In 2004, he was released by the Argonauts, and was promptly signed by the Edmonton Eskimos who he helped win the 2005 Grey Cup a season later. Mitchell was eventually released by Edmonton on June 23, 2007. On July 2, 2007, Mitchell rejoined the Argonauts by signing a practice agreement with the team. On July 11, 2007, he was put on the active roster in time for a game against the Calgary Stampeders the following day and scored a touchdown in his first game back with the Argonauts. On July 26, 2007, Mitchell set a new Argonaut record for career receiving yards after catching a pass from Damon Allen in a home game against the Montreal Alouettes, surpassing former record holder Paul Masotti's 8772 receiving yards. On October 27, 2007, Mitchell surpassed 12,000 career receiving yards in the CFL against the Winnipeg Blue Bombers.

He was released by the Argonauts on March 20, 2008.

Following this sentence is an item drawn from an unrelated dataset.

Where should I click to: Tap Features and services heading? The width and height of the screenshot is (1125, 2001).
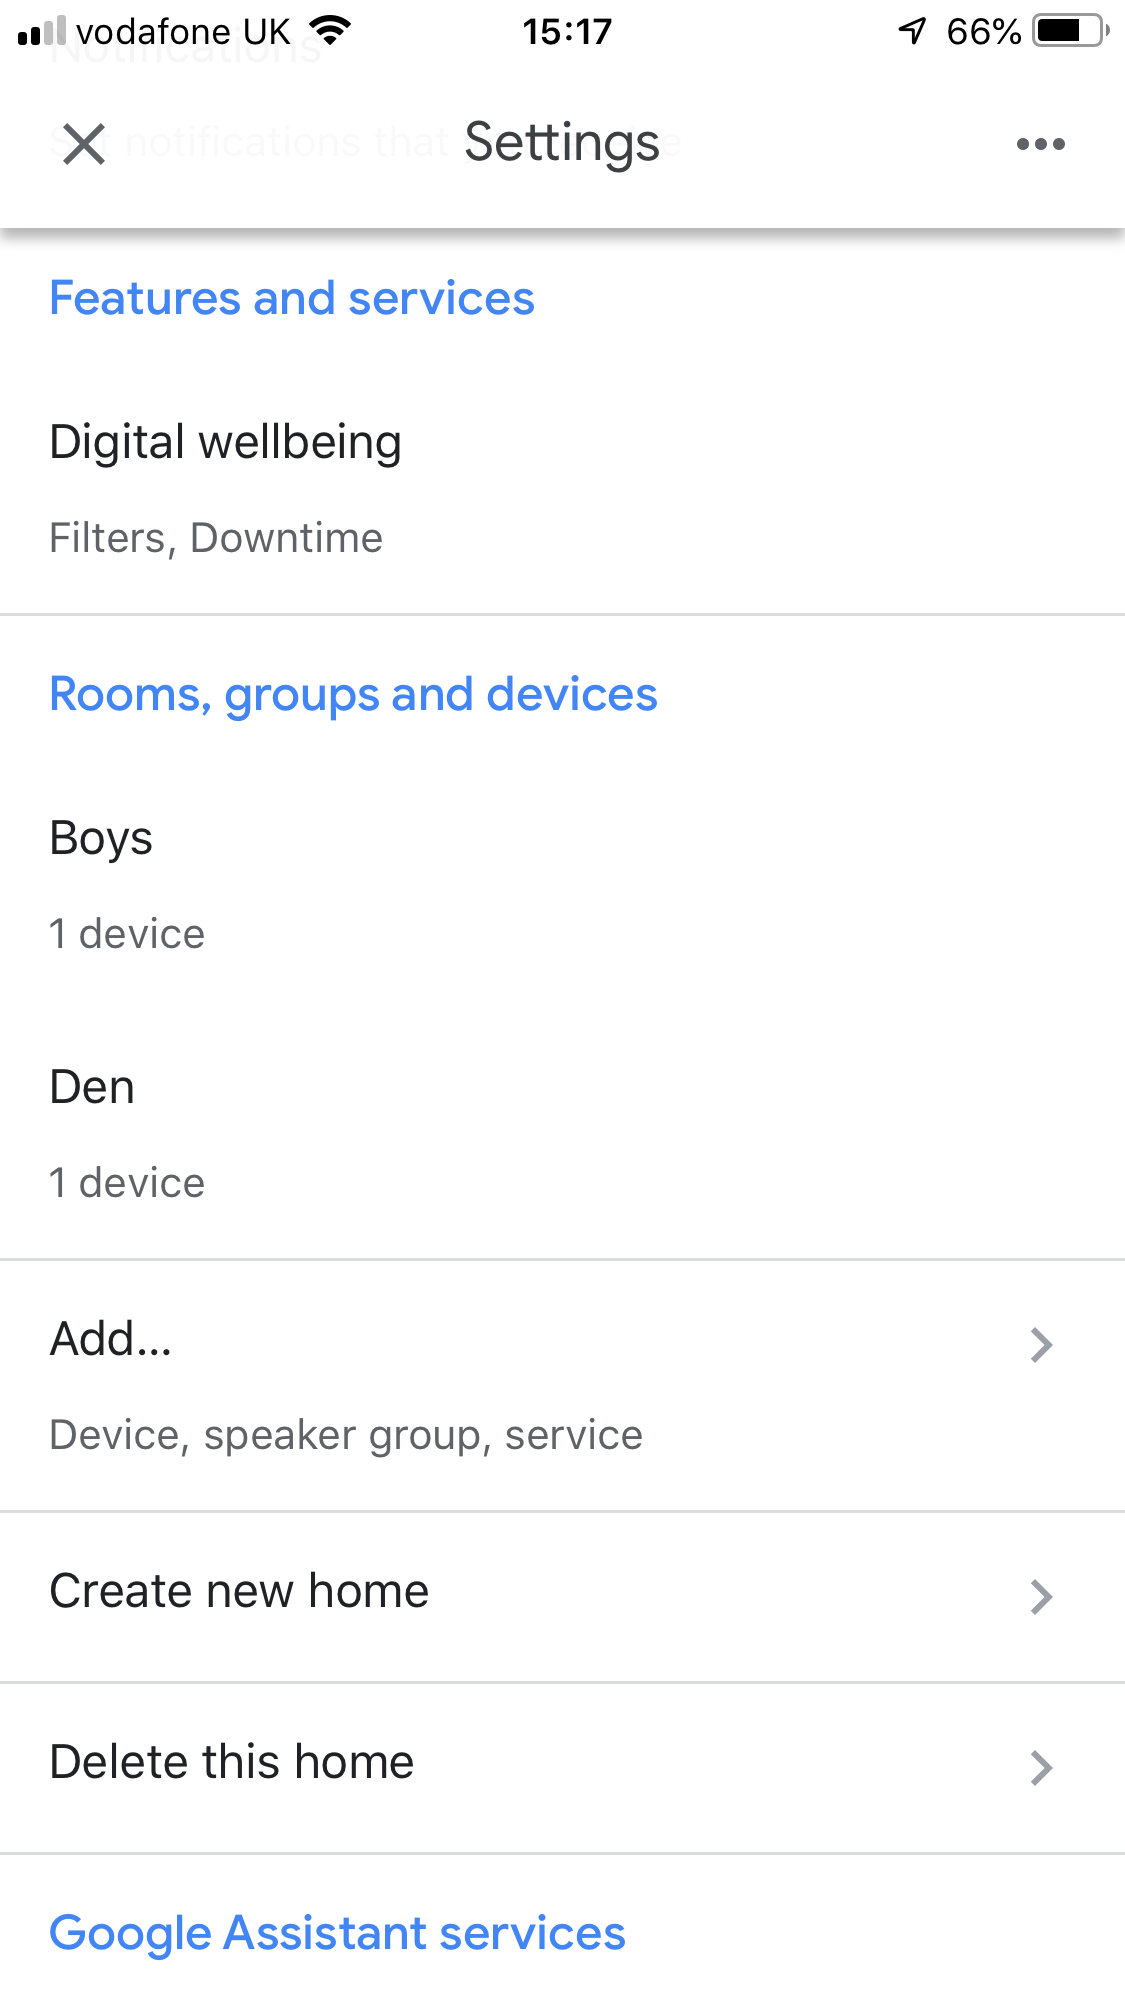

On November 27, 2015, it was announced that Derrell "Mookie" Mitchell had been selected for enshrinement into the Canadian Football Hall of Fame with the Hall of Fame's Class of 2016.

==Coaching career==
On January 20, 2012, it was announced that Mitchell had joined the Edmonton Eskimos' coaching staff as the team's wide receivers coach.